Whether a state expanded Medicaid eligibility under the ACA also has a big effect on how much charity care its hospitals provide. Medicaid reimburses at below commercial rates, so hospitals tend to lose money on Medicaid patients. A recent AcademyHealth study of 1,700 hospitals found that while uncompensated care post-ACA declined by 25%, Medicaid shortfalls increased by 15%.
Representatives of the top charity care providers as a per- centage of revenue—not-for-profits Adventist Health System and Baylor Scott & White Health—both pointed to the lack of Medicaid expansion in their states as part of the reason their levels are so high.
Alamonte Springs, Fla.-based Adventist, a not-for-profit system with 45 hospital campuses in nine states, is the top nonpublic charity care provider as a percentage of operating revenue. Adventist provided $316 million in charity care in fiscal 2016, 3.3% of its $9.7 billion in operating revenue.
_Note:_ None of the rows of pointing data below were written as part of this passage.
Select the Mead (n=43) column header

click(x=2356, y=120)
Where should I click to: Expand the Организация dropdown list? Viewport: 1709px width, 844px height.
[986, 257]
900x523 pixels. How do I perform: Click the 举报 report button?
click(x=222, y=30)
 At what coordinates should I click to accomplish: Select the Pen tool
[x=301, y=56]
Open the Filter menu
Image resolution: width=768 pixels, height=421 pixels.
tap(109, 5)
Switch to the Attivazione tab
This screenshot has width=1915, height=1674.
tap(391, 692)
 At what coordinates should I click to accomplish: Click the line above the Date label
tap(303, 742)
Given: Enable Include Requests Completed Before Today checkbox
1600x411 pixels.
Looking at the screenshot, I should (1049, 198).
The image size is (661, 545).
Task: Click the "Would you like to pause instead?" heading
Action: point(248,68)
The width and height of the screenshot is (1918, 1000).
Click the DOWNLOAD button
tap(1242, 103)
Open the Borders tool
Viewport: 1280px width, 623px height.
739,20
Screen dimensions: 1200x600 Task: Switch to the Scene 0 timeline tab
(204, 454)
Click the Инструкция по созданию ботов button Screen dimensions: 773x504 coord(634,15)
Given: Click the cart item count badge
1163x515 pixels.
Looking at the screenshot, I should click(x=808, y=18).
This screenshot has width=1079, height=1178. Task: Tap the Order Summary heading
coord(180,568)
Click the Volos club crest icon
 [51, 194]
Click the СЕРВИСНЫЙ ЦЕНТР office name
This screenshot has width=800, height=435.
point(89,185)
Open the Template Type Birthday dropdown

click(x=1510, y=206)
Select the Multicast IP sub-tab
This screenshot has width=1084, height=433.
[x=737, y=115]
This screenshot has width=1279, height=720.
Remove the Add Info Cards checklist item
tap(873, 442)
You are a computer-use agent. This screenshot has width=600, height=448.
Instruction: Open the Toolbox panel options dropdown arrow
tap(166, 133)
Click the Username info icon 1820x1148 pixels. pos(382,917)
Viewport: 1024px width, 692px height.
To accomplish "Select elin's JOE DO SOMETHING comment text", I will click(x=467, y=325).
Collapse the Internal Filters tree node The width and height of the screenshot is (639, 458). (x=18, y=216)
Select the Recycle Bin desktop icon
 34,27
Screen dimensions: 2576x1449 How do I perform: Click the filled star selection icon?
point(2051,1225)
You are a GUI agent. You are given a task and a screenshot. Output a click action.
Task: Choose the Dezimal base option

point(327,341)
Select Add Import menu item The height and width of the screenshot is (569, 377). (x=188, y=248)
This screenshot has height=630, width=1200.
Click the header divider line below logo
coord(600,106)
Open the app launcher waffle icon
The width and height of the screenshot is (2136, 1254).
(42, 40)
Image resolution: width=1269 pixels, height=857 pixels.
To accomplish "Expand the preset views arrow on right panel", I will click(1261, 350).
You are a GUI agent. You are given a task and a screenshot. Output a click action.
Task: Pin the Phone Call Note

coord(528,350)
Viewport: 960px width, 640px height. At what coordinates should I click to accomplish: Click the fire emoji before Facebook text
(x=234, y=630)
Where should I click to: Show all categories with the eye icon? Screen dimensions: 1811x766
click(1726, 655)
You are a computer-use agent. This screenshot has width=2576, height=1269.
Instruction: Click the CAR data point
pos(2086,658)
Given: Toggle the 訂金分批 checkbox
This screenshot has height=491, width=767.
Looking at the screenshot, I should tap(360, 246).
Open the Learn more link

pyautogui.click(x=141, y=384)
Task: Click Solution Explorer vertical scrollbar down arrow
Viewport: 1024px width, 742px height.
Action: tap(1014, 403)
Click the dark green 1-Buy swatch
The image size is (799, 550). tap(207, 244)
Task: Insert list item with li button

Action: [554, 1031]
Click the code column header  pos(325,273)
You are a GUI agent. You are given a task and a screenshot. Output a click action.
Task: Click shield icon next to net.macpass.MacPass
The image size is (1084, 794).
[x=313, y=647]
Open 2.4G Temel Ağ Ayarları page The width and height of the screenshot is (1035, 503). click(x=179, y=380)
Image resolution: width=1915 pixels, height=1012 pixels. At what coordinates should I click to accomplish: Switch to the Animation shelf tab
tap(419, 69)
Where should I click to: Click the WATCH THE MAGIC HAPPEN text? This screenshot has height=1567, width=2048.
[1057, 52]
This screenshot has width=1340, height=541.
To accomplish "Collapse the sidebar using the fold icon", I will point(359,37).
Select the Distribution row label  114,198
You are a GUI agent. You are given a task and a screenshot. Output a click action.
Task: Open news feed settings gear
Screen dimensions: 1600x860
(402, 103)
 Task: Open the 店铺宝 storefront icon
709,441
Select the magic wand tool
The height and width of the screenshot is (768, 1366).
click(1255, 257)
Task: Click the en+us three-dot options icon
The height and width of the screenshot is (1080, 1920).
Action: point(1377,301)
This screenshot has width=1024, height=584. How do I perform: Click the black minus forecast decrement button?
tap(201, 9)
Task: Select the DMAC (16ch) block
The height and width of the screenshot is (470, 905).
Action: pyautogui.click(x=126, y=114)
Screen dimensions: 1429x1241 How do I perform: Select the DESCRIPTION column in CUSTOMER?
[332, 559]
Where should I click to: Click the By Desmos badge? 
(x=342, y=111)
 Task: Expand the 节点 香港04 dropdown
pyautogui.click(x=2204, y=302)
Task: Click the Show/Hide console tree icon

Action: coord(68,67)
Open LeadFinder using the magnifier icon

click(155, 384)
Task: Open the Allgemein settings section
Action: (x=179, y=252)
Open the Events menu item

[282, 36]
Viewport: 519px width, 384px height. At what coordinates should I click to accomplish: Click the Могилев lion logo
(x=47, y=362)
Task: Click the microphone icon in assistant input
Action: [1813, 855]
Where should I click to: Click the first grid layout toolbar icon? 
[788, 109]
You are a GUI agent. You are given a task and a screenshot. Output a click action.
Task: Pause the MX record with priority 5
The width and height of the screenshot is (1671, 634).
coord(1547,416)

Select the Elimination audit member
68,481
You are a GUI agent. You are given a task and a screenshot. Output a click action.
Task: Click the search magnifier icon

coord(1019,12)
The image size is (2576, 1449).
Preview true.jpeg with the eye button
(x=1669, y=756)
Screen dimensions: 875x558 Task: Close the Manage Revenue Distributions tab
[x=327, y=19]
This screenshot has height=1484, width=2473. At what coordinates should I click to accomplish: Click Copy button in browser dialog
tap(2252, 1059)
That was relatively unchanged from its 2015 charity care spending.
Mike Griffin, Adventist’s vice president of advocacy and public policy, attributed the system’s standing to the fact that Florida, where 26 of the system’s hospitals are located, has one of the country’s highest uninsured rates because Medicaid wasn’t expanded.
Next is Dallas-based Baylor Scott & White Health, which provided about $242 million in charity care in fiscal 2016, or 3.2% of its $8 billion in revenue. Julie Smith, a spokeswoman for the system, wrote in an email that Texas also did not expand Medicaid and thus has some of the largest uninsured populations in the country. “We remain committed to meeting the needs of the communities we serve including providing access to care for both financially and medically indigent patients,” she said.
The top charity care provider, at 6.32% of operating revenue, was New York City Health & Hospitals, whose unique public operational structure naturally triggers higher charity care levels. Unlike most private hospitals, NYC Health & Hospitals receives funding from the city and state to care for low-income patients.
The 20 largest U.S. health systems dedicated 1.4% of their collective operating revenue in fiscal 2016 to charity care— about the same as the previous year.